Why would you do this ?

After all, scikit learn already has the DecisionTreeClassifier and it works really well and is highly optimized!

Well, I can see four reasons to implement it anyway!

  • It is a good exercise if you want to learn the inner details of the decision trees
  • The DecisionTreeClassifier only supports two criterions:
    criterion{“gini”, “entropy”}, default=”gini”
    

    However, I may be willing to play with other criterions if the metric I am working with is not a standard one.

  • With a code in python that does not require any compilation, pyx files and what not, you can perform plenty of experimentations of the logic of the training tree (and given the problem, obtain a better accuracy)
  • It is fun!

Starting point

So, we will use numpy and implement the DecisionTree without the knowledge of any penalty function. This one will be provided by the user.

We will also follow the fit and predict interface, as we want to be able to reuse this class without a lot of efforts.

The algorithm

Quoting Wikipedia:

A tree is built by splitting the source set, constituting the root node of the tree, into subsets—which constitute the successor children. The splitting is based on a set of splitting rules based on classification features. This process is repeated on each derived subset in a recursive manner called recursive partitioning.

Put another way: given a dataset A and labels, find a colum and a threshold, so that the data is partitionned it two datasets. Repeat this until the whole dataset has been splitted in small datasets whose size is lower than the minimum sample size given to the algorithm. The splitting part must be performed so that the split achieves the highest improvement in terms of the chosen criterion.

Parameters can be added: the maximum depth of the tree, the minimum number of elements in a leaf, the minimum gain to achieve to decide to split or not the data…

Implementation

Imports

from sklearn.utils.validation import check_X_y
import datetime
import numpy as np


class bcolors:
    HEADER = '\033[95m'
    OKBLUE = '\033[94m'
    OKGREEN = '\033[92m'
    WARNING = '\033[93m'
    FAIL = '\033[91m'
    ENDC = '\033[0m'
    BOLD = '\033[1m'
    UNDERLINE = '\033[4m'
    CYAN = '\033[36m'

Ok, I imported check_X_y from scikit learn. It would be super easy to remove it in the following, but it saves a lot of debugging to use it, so I will leave it here for now.

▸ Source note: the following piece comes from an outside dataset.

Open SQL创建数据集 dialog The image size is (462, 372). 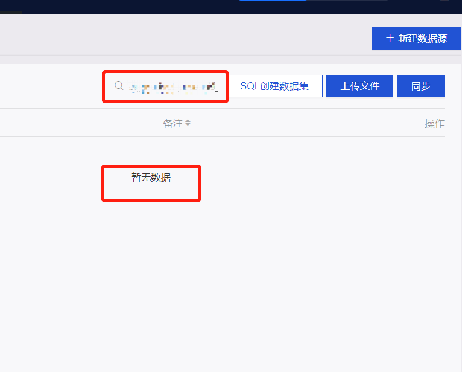(x=274, y=86)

bcolors is just a convenient class to store the colors, before printing them to the terminal.

The Tree class

class Tree:

    def __init__(self):
        self.left = None
        self.right = None
        self.data = None

A tree is just a recursive data structure, it can hold data in a node and has to children, a left and a right leaf.

There are plenty of things to know about trees in computer science, but we will only need it to store data. So this class will be enough for our purposes!

The CustomDecisionTree

Let’s decompose the work a little bit more in what follows. Our CustomDecisionTree will expose fit() and predict() and will operate on numpy arrays. Making it available for pandas DataFrame could be done as well, but let’s put it aside as it require more work and does not help to understand the algorithm used to train a decision tree.

class CustomDecisionTree:

    def __init__(self, penalty_function, max_depth=3, min_sample_size=3, max_thresholds=10,
                 verbose=False):
        self._max_depth = max_depth
        self._min_sample_size = min_sample_size
        self._max_thresholds = max_thresholds
        self._penalty_function = penalty_function
        self._verbose = verbose
        self._y = None

The constructor will need:

  • penalty_function (the criterion we will try to optimize)
  • max_depth (the depth of the tree)
  • min_sample_size (the minimum size of a sample to split it)
  • max_thresholds (the number of splits proposed per numeric value)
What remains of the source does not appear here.